Redwanz, Caterina; Pires, Ricardo H; Biedenweg, Doreen; Groß, Stefan; Otto, Oliver; Könemann, Stephanie.
Afiliación
  • Redwanz C; Department for Internal Medicine B, Cardiology, University Medicine Greifswald, Ferdinand-Sauerbruch-Straße, 17475 Greifswald, Germany; German Centre for Cardiovascular Research (DZHK), partner site Greifswald, Ferdinand-Sauerbruch-Straße, 17475 Greifswald, Germany. Electronic address: caterina.redw
  • Pires RH; Institute of Physics, University of Greifswald, Felix-Hausdorff-Straße 6, 17489 Greifswald, Germany; Centre for Innovation Competence - Humoral Immune Response in Cardiovascular Diseases, University Medicine Greifswald, Friedrich-Ludwig-Jahn-Straße 15a, 17489 Greifswald, Germany.

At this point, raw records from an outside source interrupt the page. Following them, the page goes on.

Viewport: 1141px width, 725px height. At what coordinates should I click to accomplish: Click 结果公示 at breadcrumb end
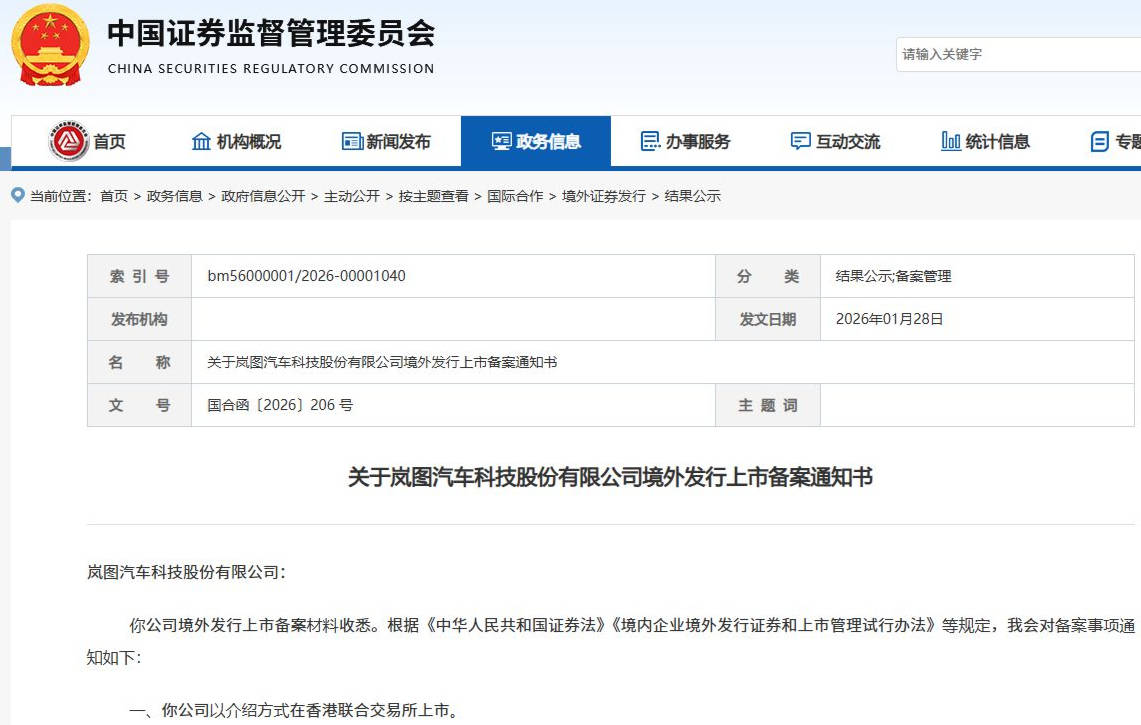(x=693, y=196)
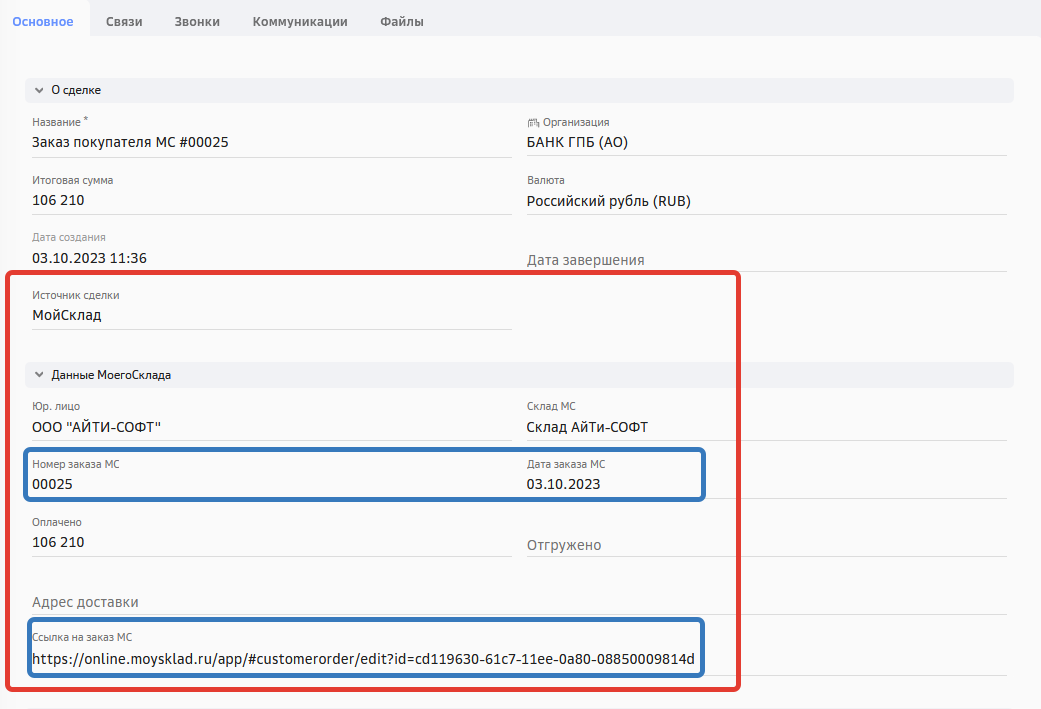Screen dimensions: 1041x709
Task: Click the Номер заказа МС field
Action: pyautogui.click(x=270, y=484)
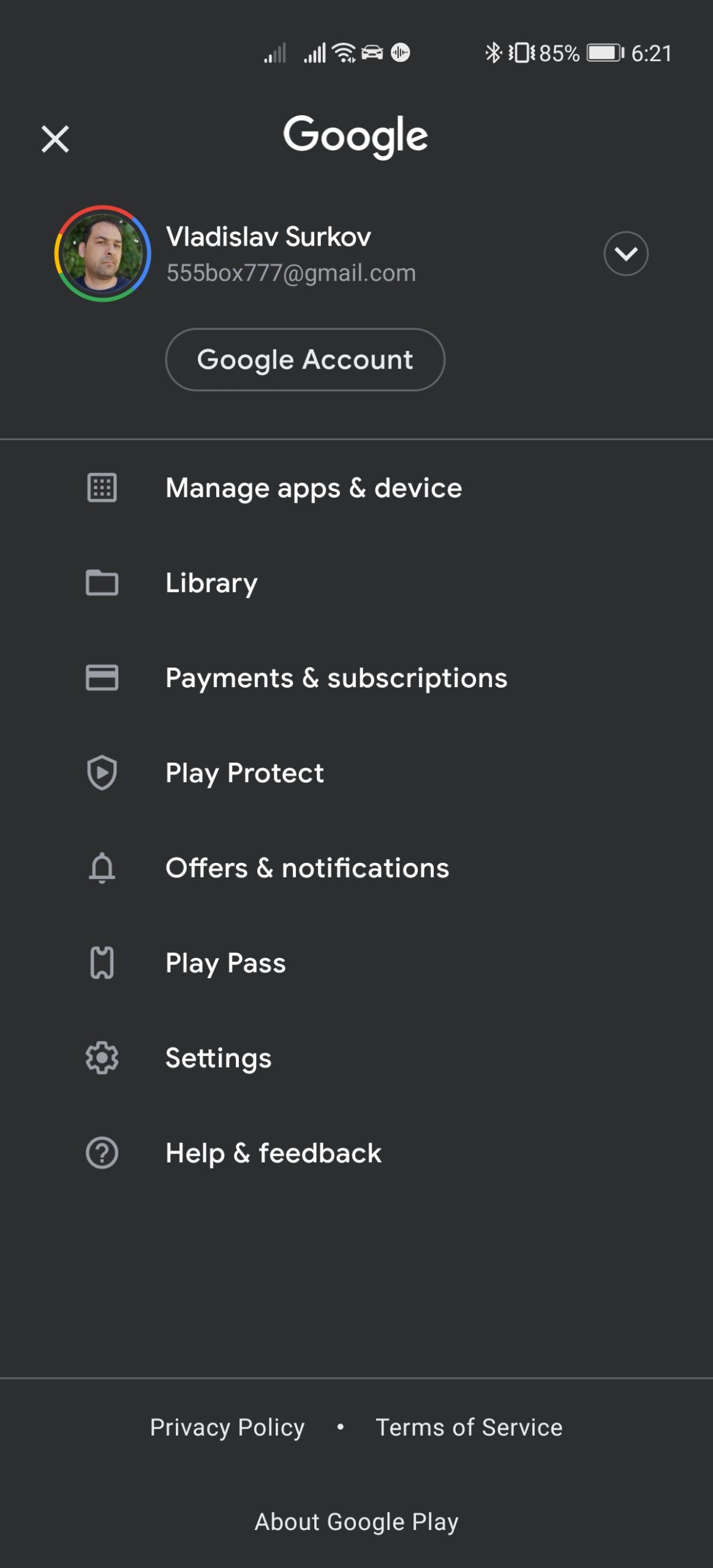Screen dimensions: 713x1568
Task: Open the Privacy Policy link
Action: pyautogui.click(x=227, y=1428)
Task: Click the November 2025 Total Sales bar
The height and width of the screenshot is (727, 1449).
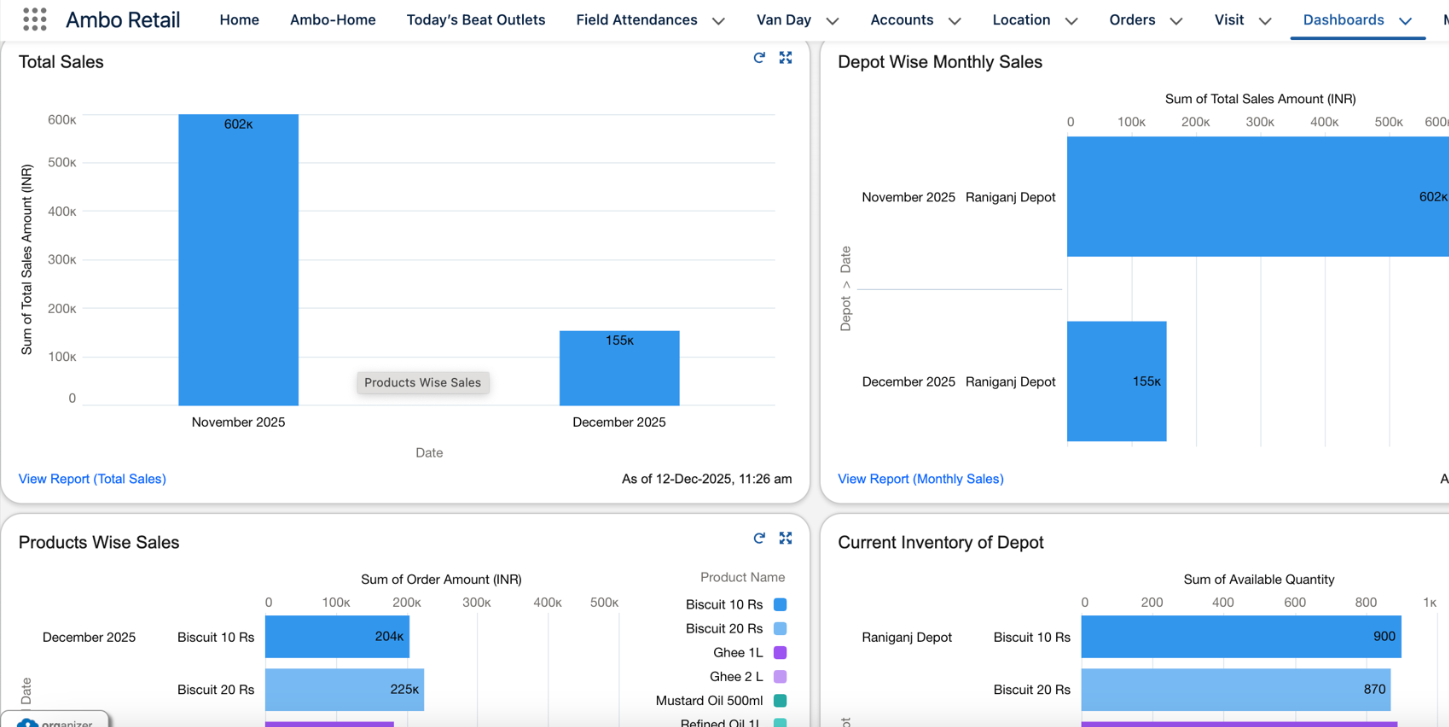Action: click(238, 260)
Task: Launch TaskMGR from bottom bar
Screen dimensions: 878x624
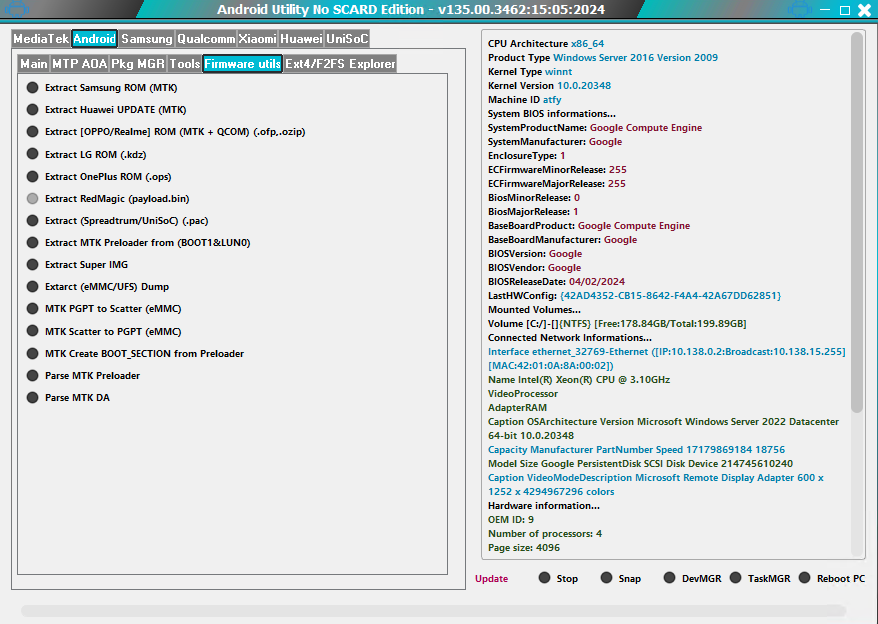Action: 736,578
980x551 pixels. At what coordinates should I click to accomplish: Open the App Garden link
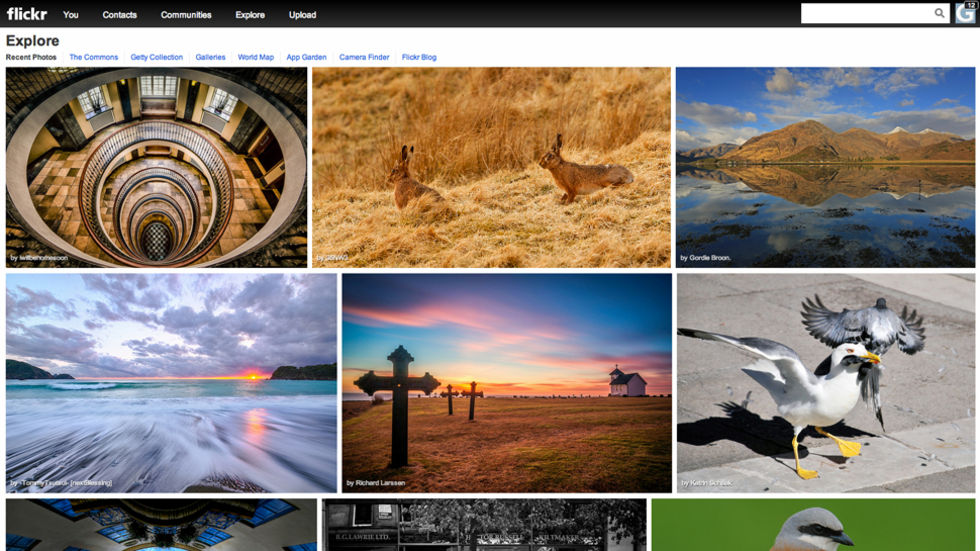point(306,57)
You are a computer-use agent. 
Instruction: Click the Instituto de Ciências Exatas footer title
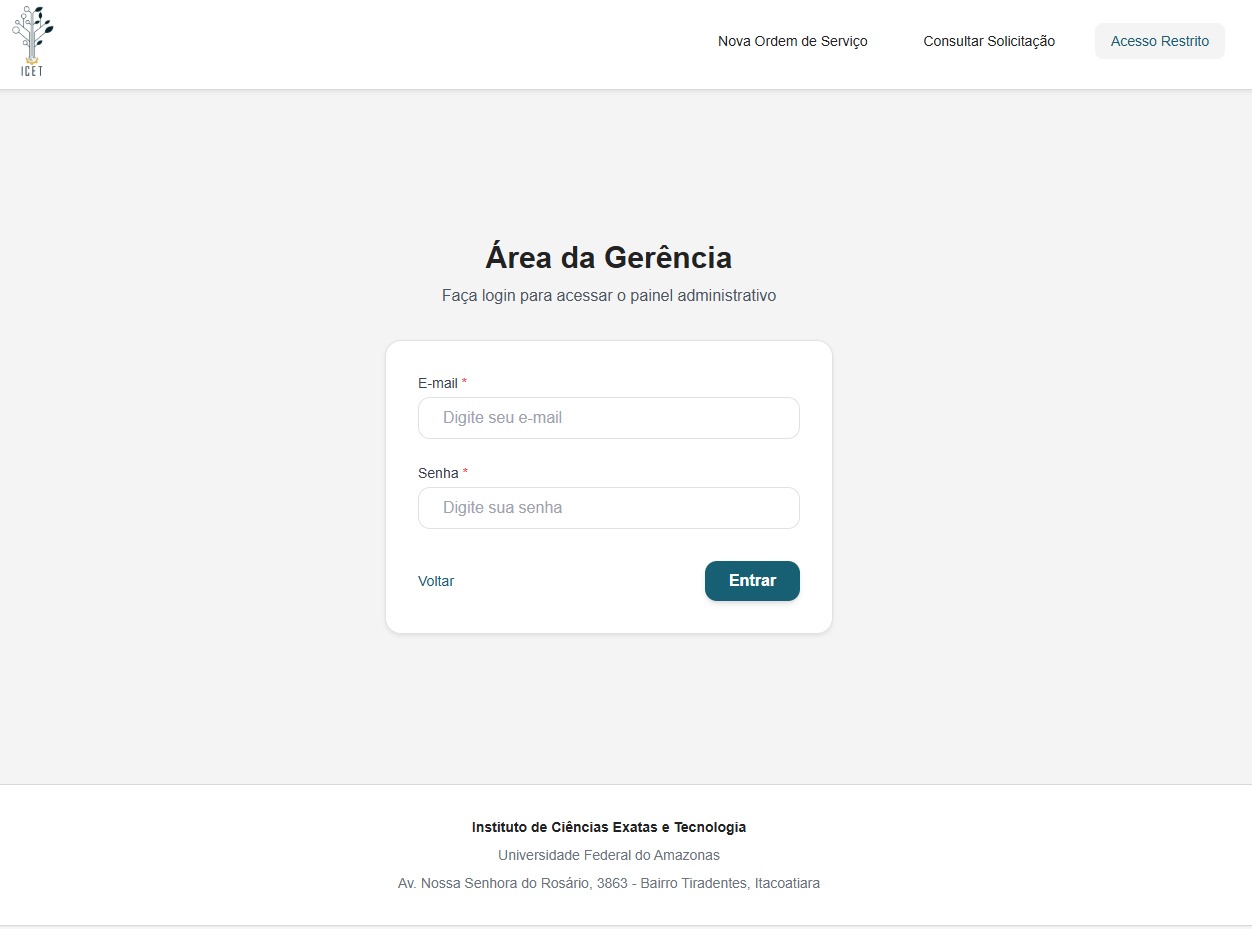click(x=608, y=827)
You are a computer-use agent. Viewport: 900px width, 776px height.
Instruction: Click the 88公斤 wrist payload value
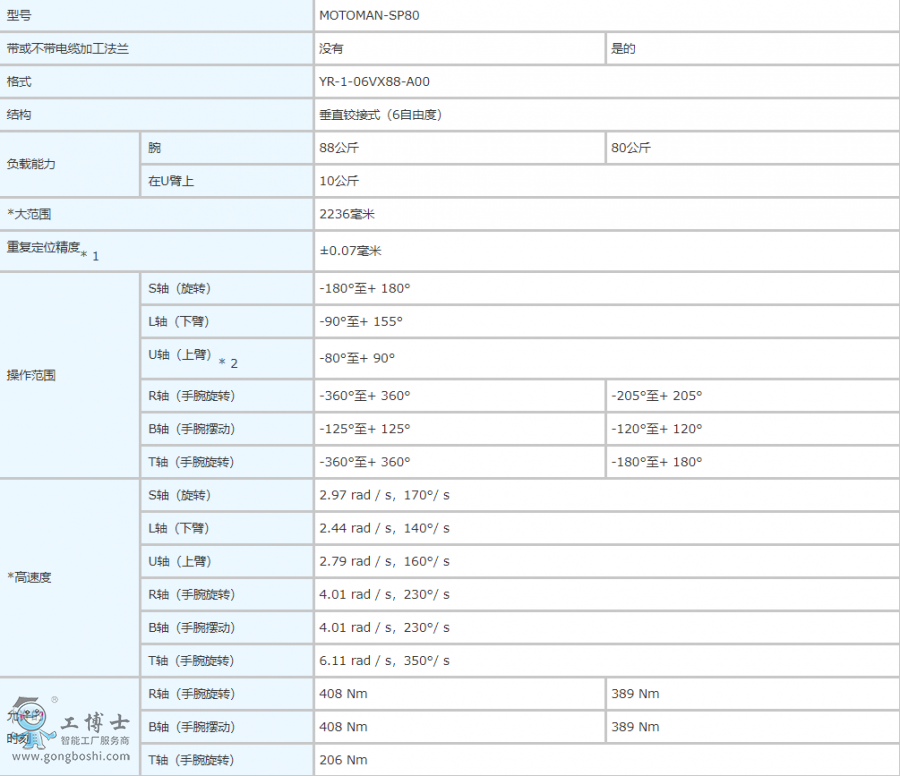pos(339,148)
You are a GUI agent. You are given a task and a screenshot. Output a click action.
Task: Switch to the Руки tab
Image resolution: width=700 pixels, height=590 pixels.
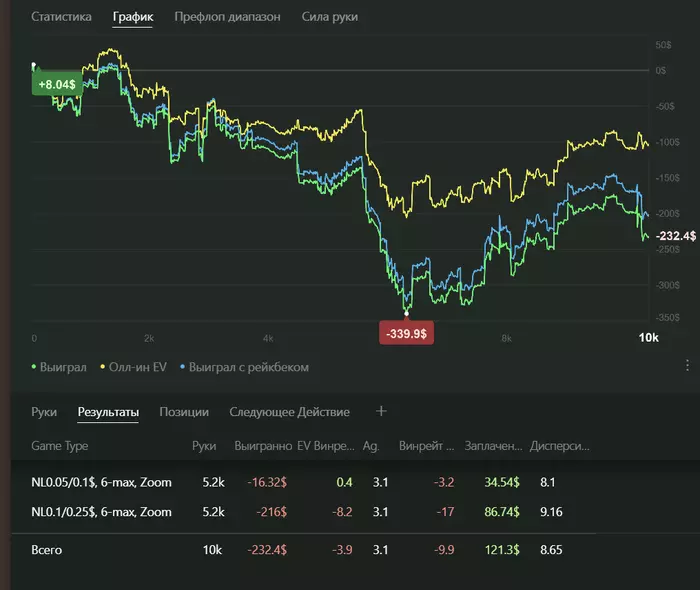click(44, 412)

  • Biedenweg D; Institute of Physics, University of Greifswald, Felix-Hausdorff-Straße 6, 17489 Greifswald, Germany; Centre for Innovation Competence - Humoral Immune Response in Cardiovascular Diseases, University Medicine Greifswald, Friedrich-Ludwig-Jahn-Straße 15a, 17489 Greifswald, Germany. Electronic address:
  • Groß S; Department for Internal Medicine B, Cardiology, University Medicine Greifswald, Ferdinand-Sauerbruch-Straße, 17475 Greifswald, Germany; German Centre for Cardiovascular Research (DZHK), partner site Greifswald, Ferdinand-Sauerbruch-Straße, 17475 Greifswald, Germany. Electronic address: stefan.gross1
  • Otto O; German Centre for Cardiovascular Research (DZHK), partner site Greifswald, Ferdinand-Sauerbruch-Straße, 17475 Greifswald, Germany; Institute of Physics, University of Greifswald, Felix-Hausdorff-Straße 6, 17489 Greifswald, Germany; Centre for Innovation Competence - Humoral Immune Response in Cardio
  • Könemann S; Department for Internal Medicine B, Cardiology, University Medicine Greifswald, Ferdinand-Sauerbruch-Straße, 17475 Greifswald, Germany; German Centre for Cardiovascular Research (DZHK), partner site Greifswald, Ferdinand-Sauerbruch-Straße, 17475 Greifswald, Germany. Electronic address: stephanie.koe
J Mol Cell Cardiol ; 194: 105-117, 2024 Jul 15.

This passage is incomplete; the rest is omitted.